Thread: work_mem in high transaction rate database

From:
Flavio Henrique Araque Gurgel
Date:

Hello all

In a dedicated server with 16 cores and 16GB of RAM running PostgreSQL 8.2.5 we have a database with basically two kinds of transactions:
- short transactions with a couple of updates and inserts that runs all the day;
- batch data loads with hundreds of inserts that runs several times a day;
- one delete for thousands of lines after each batch;
- selects are made when users need reports, low concurrency here.

Today the max_connections is ~2500 where the application is a cluster of JBoss servers with a pool a bit smaller then this total.
work_mem = 1GB
maintenance_work_mem = 1GB
shared_buffers = 4GB

autovacuum takes a lot of time running in the largest tables (3 large tables in 50) causing some connections to have to wait for it to finish to start transactioning again.

I see a few processes (connections) using 10 ~ 20% of total system memory and the others using no more then 1%.

What I want to ask is: is it better to keep the work_mem as high as it is today or is it a safe bet triyng to reduce this number, for example, to 1 or 2MB so I can keep the distribution of memory more balanced among all connections?

Thanks!

Flavio Henrique A. Gurgel

From:
Scott Marlowe
Date:

On Tue, Mar 3, 2009 at 5:28 PM, Flavio Henrique Araque Gurgel
<> wrote:
> Hello all
>
> In a dedicated server with 16 cores and 16GB of RAM running PostgreSQL 8.2.5
> we have a database with basically two kinds of transactions:
> - short transactions with a couple of updates and inserts that runs all the
> day;
> - batch data loads with hundreds of inserts that runs several times a day;
> - one delete for thousands of lines after each batch;
> - selects are made when users need reports, low concurrency here.
>
> Today the max_connections is ~2500 where the application is a cluster of
> JBoss servers with a pool a bit smaller then this total.
> work_mem = 1GB
> maintenance_work_mem = 1GB
> shared_buffers = 4GB

Oh my lord, that is a foot gun waiting to go off.  Assuming 2k
connections, and somehow a fair number of them went active with big
sorts, you'd be able to exhaust all physical memory  with about 8 to
16 connections.  Lower work_mem now.

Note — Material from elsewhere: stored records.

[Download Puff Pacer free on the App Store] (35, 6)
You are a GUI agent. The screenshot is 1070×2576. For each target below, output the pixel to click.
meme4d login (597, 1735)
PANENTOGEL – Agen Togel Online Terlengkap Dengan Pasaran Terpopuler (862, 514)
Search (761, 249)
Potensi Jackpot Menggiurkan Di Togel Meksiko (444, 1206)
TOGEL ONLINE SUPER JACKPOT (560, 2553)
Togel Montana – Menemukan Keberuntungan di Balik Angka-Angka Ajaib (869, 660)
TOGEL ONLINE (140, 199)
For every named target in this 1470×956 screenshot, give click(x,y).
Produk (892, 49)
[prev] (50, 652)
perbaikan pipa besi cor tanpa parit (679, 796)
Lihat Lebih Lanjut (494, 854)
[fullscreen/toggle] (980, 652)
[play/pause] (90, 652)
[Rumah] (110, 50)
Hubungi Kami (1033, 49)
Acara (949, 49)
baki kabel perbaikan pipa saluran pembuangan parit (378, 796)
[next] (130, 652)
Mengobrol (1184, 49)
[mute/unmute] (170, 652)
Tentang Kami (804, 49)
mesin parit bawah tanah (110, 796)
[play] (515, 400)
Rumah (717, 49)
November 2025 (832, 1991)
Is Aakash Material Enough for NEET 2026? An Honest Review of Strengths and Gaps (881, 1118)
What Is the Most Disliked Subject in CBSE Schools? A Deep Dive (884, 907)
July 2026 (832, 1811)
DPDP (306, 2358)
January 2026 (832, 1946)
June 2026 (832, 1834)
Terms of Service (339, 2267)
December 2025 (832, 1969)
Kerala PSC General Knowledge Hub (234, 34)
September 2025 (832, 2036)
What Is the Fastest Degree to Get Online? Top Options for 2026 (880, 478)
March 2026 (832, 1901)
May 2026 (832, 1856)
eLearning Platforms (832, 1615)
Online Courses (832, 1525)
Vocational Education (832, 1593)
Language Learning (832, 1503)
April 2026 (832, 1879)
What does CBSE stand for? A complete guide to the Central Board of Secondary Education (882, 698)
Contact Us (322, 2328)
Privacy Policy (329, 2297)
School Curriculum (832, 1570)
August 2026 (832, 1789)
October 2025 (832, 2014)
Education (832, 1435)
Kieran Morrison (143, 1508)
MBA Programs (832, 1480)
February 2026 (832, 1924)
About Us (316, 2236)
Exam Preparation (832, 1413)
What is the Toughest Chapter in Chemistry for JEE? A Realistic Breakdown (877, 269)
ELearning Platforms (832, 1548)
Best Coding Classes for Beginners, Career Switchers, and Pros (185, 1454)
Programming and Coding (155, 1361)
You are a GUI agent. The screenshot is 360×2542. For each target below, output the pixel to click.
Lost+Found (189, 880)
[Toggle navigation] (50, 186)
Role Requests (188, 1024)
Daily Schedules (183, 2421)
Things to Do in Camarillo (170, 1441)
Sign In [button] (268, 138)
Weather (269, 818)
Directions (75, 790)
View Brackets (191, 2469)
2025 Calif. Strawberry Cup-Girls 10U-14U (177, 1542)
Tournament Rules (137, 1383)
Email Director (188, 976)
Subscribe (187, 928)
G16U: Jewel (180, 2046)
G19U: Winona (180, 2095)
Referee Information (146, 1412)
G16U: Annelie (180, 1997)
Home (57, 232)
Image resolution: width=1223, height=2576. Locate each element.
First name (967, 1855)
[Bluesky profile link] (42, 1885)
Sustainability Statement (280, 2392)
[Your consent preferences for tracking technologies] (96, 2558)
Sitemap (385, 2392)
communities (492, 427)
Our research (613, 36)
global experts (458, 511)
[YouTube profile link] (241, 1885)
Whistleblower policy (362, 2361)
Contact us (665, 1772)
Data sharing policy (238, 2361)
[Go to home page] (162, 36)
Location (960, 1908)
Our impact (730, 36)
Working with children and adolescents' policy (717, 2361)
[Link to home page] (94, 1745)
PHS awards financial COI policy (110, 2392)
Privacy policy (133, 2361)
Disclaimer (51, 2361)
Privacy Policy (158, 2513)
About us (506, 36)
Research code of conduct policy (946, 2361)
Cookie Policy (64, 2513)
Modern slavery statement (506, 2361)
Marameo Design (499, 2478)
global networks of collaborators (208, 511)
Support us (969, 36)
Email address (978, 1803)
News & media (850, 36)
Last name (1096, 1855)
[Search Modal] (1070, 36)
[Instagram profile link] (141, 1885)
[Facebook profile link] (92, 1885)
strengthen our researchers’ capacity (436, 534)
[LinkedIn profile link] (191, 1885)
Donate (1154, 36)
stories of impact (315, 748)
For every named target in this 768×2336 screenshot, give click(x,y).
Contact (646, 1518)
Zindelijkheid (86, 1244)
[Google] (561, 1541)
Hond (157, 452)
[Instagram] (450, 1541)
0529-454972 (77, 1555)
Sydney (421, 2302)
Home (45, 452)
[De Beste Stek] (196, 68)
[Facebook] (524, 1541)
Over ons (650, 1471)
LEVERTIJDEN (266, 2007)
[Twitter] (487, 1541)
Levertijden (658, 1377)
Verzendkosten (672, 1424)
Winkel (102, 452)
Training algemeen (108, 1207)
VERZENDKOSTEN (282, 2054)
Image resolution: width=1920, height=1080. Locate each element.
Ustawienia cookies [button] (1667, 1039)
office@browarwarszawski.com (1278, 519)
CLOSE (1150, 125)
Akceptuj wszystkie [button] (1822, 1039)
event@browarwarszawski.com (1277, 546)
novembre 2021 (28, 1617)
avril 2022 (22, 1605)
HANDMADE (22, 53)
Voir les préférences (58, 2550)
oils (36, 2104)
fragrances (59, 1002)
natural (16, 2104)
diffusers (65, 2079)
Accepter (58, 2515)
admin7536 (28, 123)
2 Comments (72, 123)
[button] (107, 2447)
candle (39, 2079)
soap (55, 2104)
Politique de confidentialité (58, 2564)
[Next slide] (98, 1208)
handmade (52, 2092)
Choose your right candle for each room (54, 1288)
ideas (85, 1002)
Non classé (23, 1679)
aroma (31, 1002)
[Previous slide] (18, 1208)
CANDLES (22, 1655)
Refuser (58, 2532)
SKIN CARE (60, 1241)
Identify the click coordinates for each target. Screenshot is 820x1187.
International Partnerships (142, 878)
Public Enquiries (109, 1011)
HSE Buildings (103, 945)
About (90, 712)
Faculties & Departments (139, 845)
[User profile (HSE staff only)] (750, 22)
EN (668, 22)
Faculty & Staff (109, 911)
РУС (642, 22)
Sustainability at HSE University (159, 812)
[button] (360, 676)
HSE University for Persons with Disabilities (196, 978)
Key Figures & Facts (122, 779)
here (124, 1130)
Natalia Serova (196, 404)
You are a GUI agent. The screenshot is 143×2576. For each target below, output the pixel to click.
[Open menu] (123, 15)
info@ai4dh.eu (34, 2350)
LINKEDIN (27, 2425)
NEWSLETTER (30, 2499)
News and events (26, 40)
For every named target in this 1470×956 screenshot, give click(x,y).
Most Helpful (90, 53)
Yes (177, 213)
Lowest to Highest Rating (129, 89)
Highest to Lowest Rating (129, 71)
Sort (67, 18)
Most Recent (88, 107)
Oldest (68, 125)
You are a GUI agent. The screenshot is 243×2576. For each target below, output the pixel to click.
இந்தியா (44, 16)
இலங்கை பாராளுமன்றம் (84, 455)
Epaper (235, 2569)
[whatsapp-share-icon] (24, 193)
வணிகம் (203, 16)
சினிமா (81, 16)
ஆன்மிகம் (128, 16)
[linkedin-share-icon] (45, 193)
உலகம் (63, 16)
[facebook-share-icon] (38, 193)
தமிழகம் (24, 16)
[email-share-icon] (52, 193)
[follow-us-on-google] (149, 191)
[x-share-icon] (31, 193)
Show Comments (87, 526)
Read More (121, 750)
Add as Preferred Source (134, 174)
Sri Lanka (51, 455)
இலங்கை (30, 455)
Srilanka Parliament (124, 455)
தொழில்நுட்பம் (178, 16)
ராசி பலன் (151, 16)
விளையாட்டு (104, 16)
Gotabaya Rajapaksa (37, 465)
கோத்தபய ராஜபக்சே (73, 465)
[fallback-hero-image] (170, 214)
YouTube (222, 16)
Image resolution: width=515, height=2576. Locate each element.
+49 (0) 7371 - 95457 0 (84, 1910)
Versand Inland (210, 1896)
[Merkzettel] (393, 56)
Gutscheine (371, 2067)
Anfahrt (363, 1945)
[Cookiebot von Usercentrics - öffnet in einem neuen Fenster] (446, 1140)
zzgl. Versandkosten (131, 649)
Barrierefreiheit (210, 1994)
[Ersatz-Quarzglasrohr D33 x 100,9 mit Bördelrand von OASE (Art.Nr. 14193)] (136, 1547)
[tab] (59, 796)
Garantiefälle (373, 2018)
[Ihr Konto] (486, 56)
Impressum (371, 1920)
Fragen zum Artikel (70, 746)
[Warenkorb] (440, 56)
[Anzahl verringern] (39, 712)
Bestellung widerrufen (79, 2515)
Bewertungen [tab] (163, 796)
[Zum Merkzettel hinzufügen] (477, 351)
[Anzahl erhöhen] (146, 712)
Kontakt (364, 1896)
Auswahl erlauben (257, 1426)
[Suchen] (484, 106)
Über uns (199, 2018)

To something like 1 to 4 Meg.  Do
not pass go.  If some oddball query really needs a lot of work_mem,
and benchmarks show something larger work_mem helps, consider raising
the work_mem setting for that one query to something under 1G (way
under 1G) That makes it noticeably faster.  Don't allocate more than a
test shows you helps.

> autovacuum takes a lot of time running in the largest tables (3 large tables
> in 50) causing some connections to have to wait for it to finish to start
> transactioning again.

Vacuum does not block transactions.  unless you're dropping tables or something.

> I see a few processes (connections) using 10 ~ 20% of total system memory
> and the others using no more then 1%.

This is commonly misread.  It has to do with the vagaries of shared
memory allocation and accounting.  The numbers quite likely don't mean
what you think they mean.  Post the first 20 or so lines from top to
show us.

> What I want to ask is: is it better to keep the work_mem as high as it is
> today or is it a safe bet triyng to reduce this number, for example, to 1 or
> 2MB so I can keep the distribution of memory more balanced among all
> connections?

You're work_mem is dangerously high.  Your current reading of top may
not actually support lowering it directly.  Since you've got 4G
shared_buffers allocated, any process that's touched all or most of
shared_buffer memory will show as using 4G of ram.  That's why you
should post output of top, or google on linux virtual memory and top
and what the numbers mean.

Let's say that 1% of your queries can benefit from > 100Meg work_mem,
and 5% with 60M, and 10% with 40M, and 20% with 20M, and 30% with 16M,
and 50% 8M and 4M is enough for all the else to do well.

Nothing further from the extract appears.